* [EXERCISE BRIEF]: May I please have every record restated word for word, with the images left out?
:: SOURCE RECORDS
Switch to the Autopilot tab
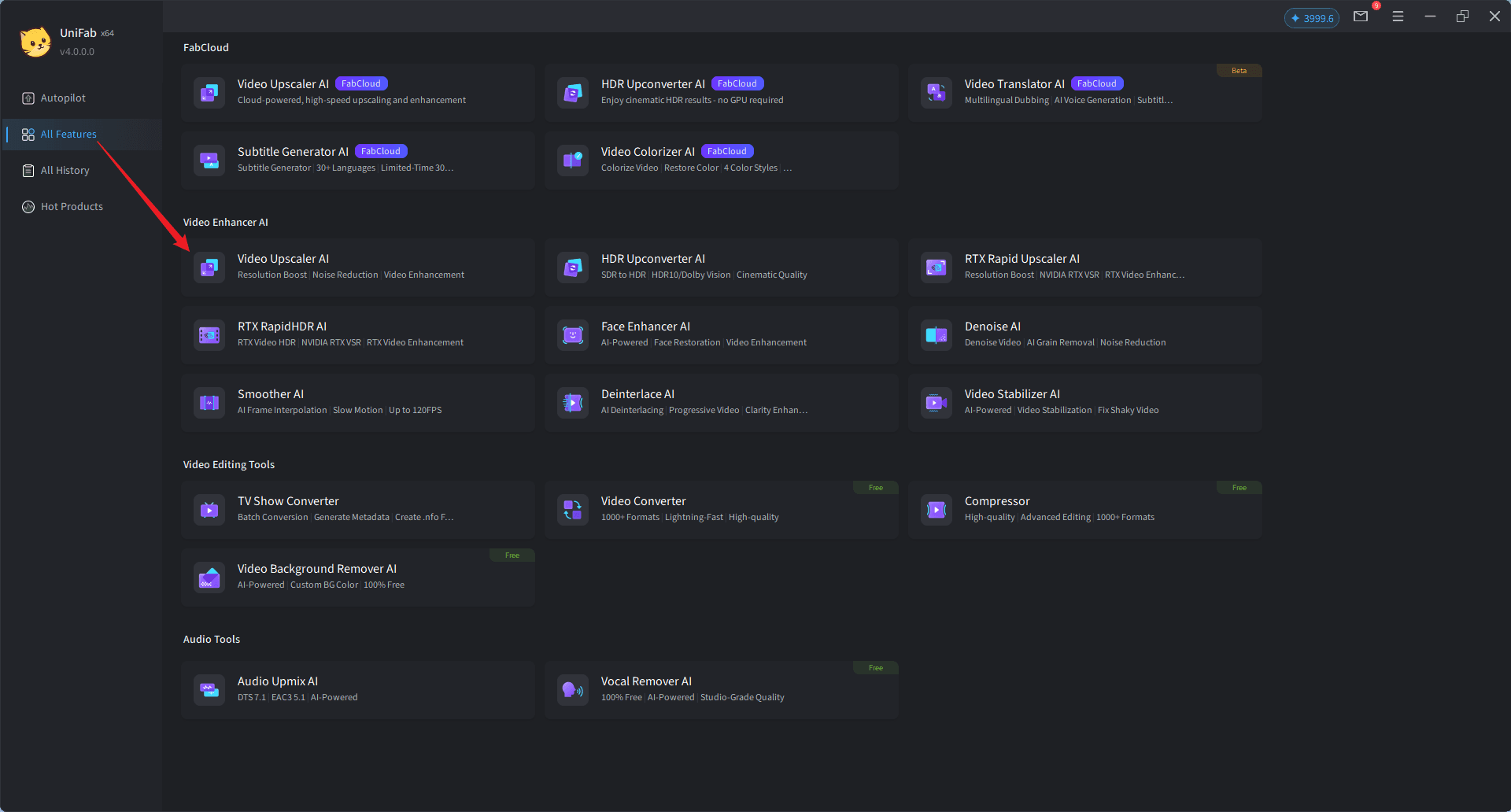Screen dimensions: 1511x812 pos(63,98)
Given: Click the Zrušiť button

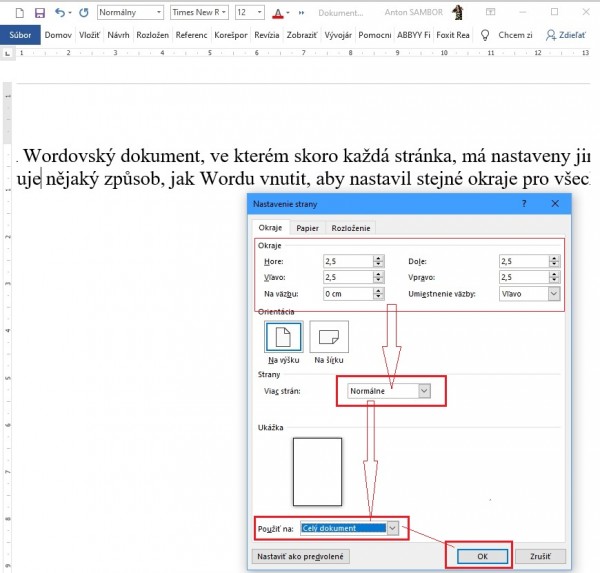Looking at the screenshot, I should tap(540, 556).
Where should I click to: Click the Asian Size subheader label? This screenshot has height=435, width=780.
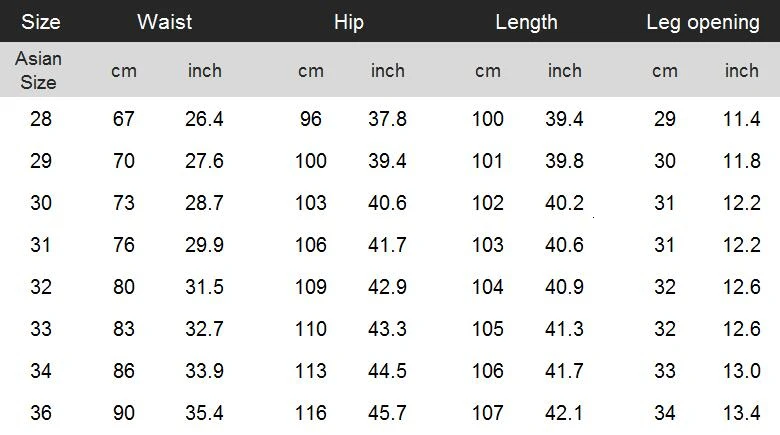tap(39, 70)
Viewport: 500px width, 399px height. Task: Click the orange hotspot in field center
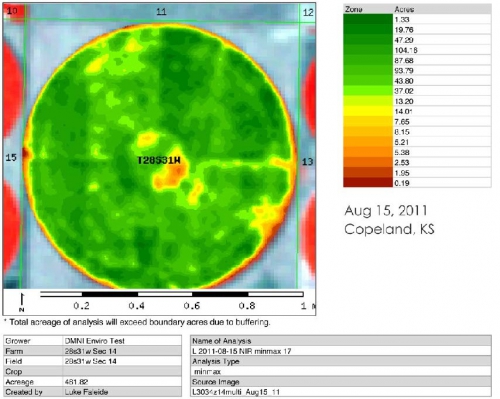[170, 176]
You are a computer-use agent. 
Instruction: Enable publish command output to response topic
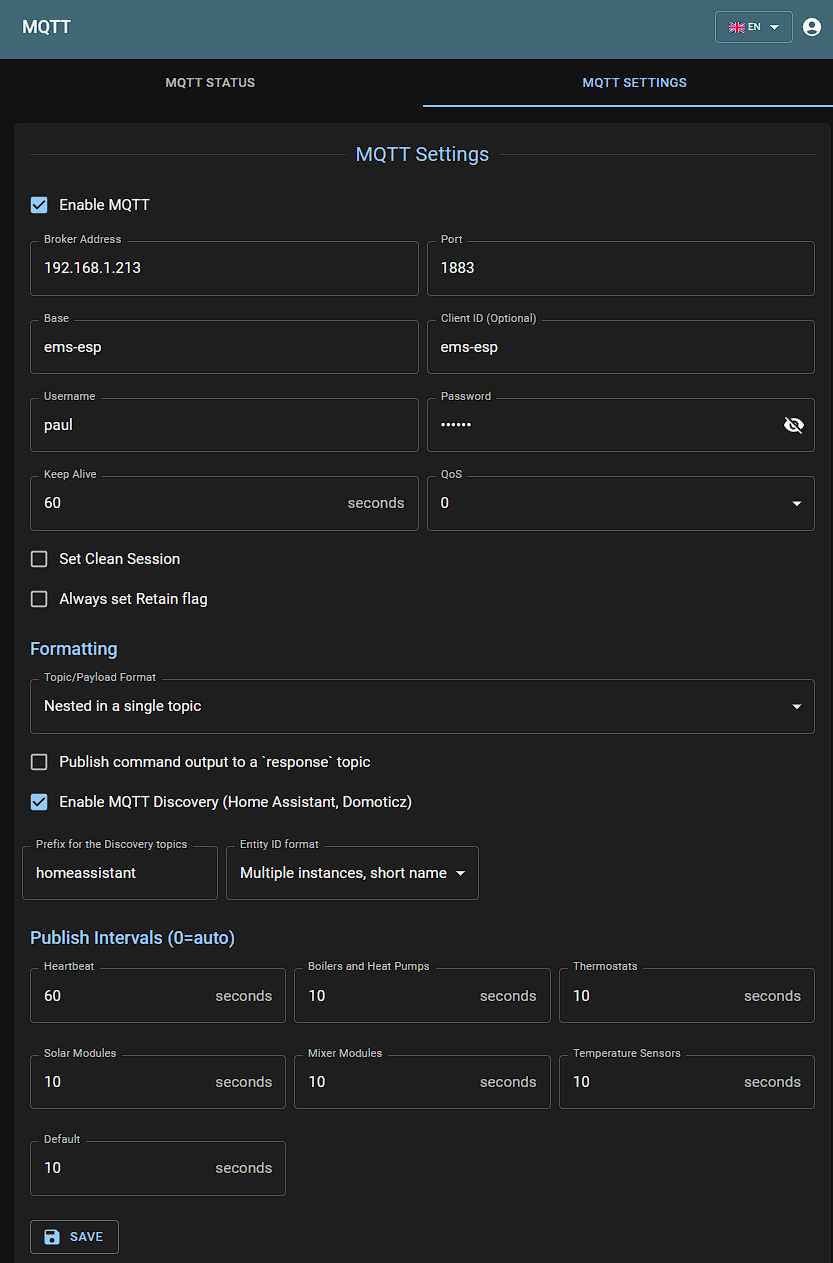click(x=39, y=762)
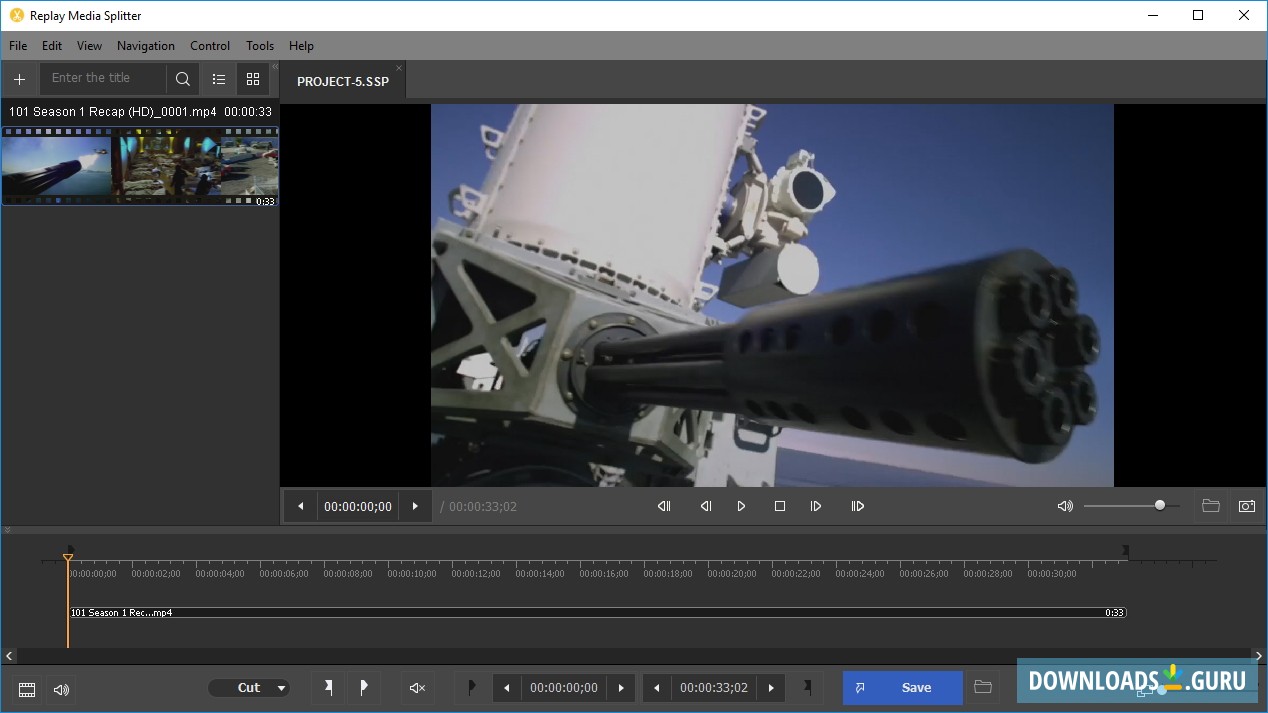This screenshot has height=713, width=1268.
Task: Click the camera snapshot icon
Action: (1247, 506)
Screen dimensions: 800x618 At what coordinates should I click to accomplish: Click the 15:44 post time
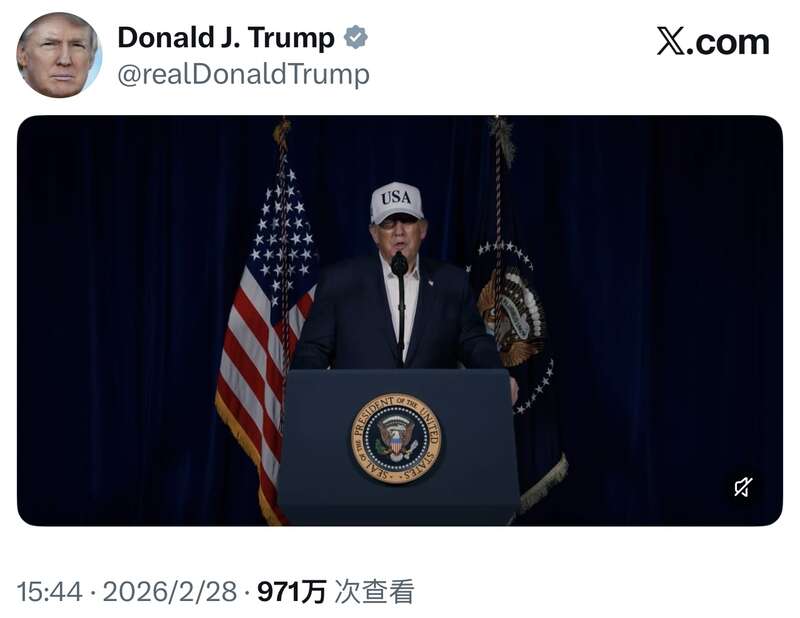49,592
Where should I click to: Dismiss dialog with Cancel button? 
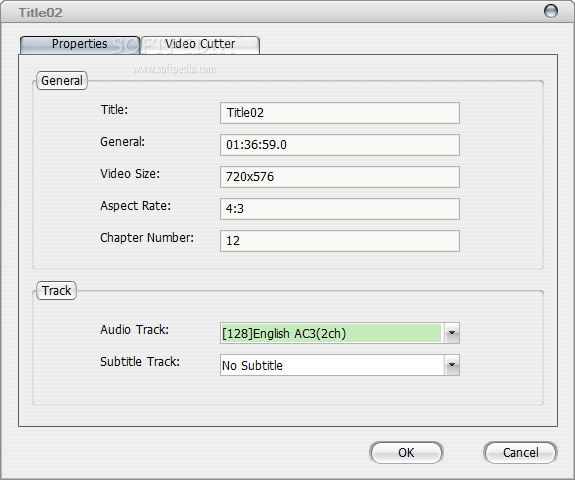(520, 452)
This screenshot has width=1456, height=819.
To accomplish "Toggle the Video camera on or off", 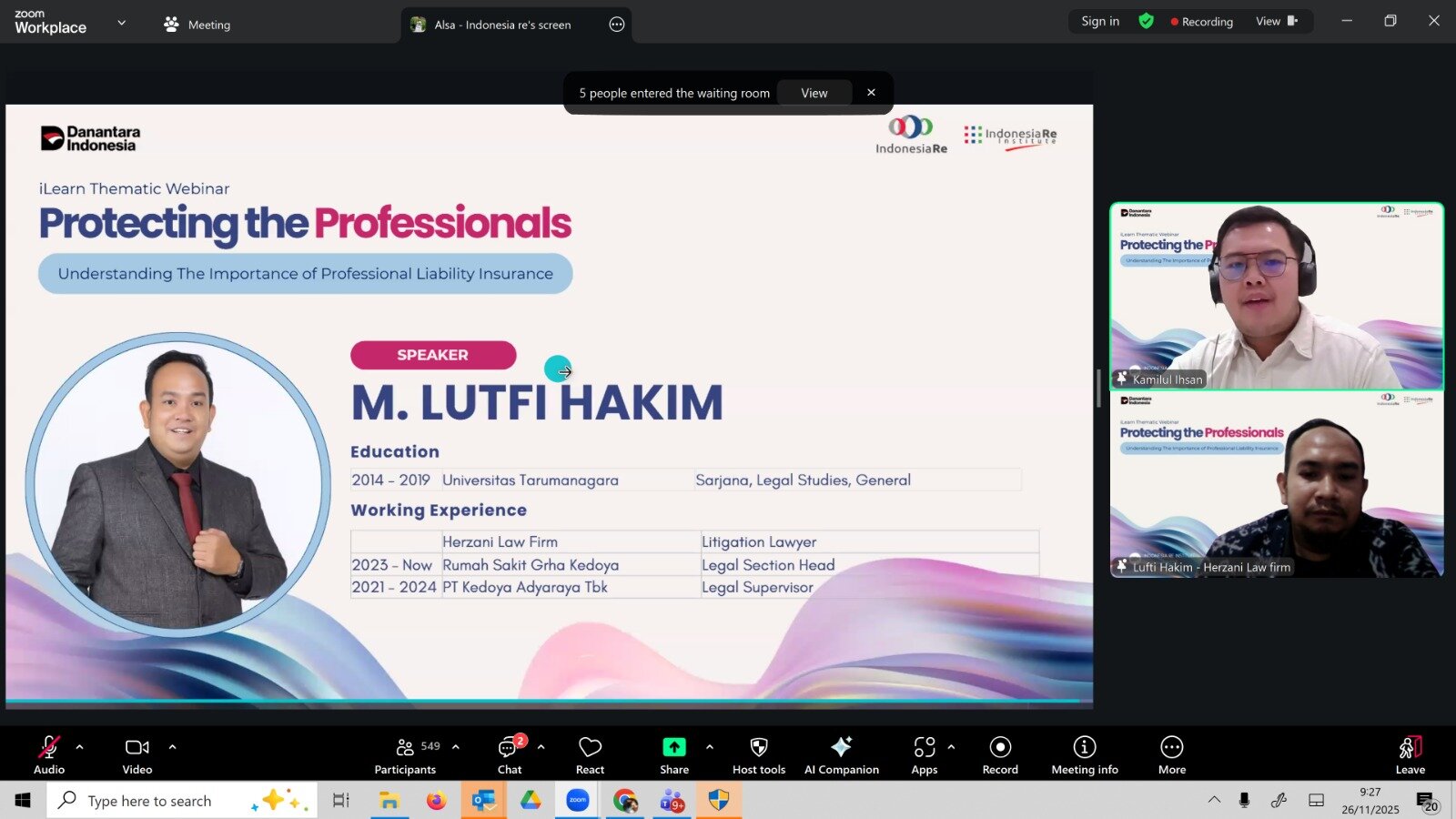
::::
* [WRITTEN RESPONSE]:
Switch to the Autopilot tab
Screen dimensions: 1511x812 pos(63,98)
Given: Click the Zrušiť button

Looking at the screenshot, I should tap(540, 556).
Where should I click to: Click the Asian Size subheader label? This screenshot has height=435, width=780.
tap(39, 70)
Viewport: 500px width, 399px height. Task: Click the orange hotspot in field center
[170, 176]
You are a computer-use agent. 
Instruction: Enable publish command output to response topic
click(x=39, y=762)
This screenshot has height=713, width=1268.
Task: Click the camera snapshot icon
Action: (1247, 506)
Screen dimensions: 800x618 At what coordinates should I click to accomplish: Click the 15:44 post time
49,592
Where should I click to: Dismiss dialog with Cancel button? 
(520, 452)
This screenshot has width=1456, height=819.
To accomplish "Toggle the Video camera on or off", 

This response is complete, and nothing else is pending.